## EXTRACTED INFORMATION
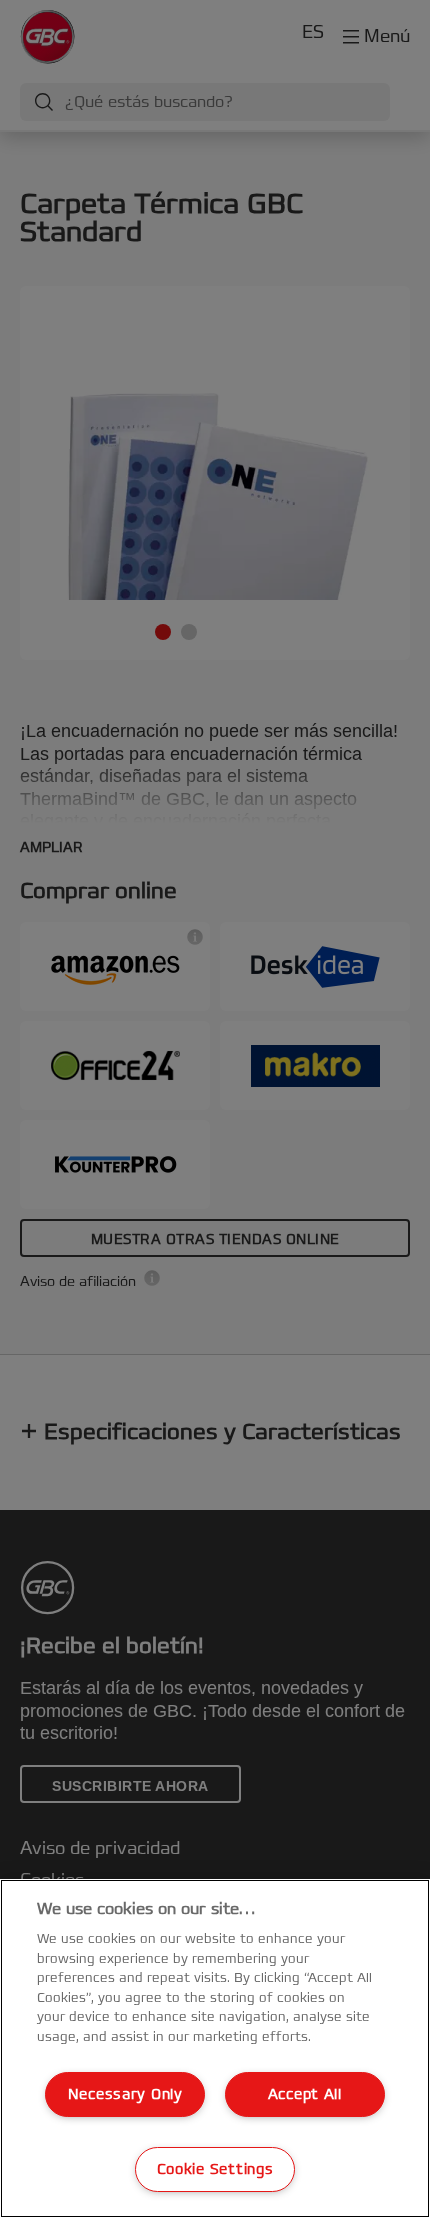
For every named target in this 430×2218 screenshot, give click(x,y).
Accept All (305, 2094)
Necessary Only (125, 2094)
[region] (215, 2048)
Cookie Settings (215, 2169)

--

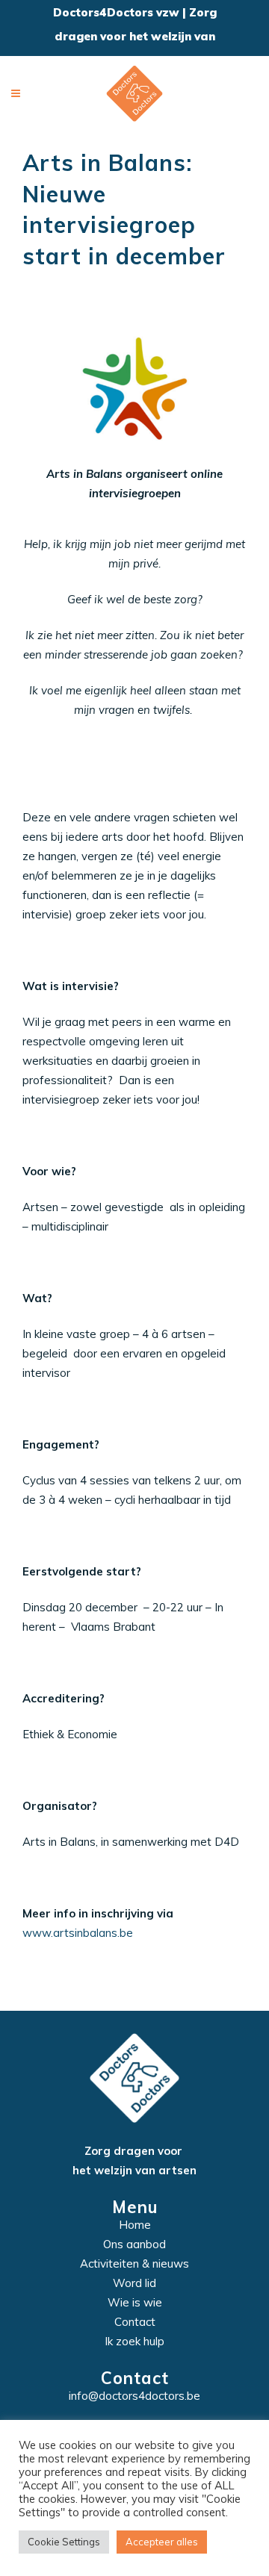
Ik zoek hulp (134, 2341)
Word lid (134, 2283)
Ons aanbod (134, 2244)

## BRIEF
Working from the data above, extract solely the lines from the one containing "For every named" through the one containing "Cookie Settings (215, 2169)", exactly as they appear, both included.

## SOLVED EXERCISE
For every named target in this 430×2218 screenshot, give click(x,y).
Accept All (305, 2094)
Necessary Only (125, 2094)
[region] (215, 2048)
Cookie Settings (215, 2169)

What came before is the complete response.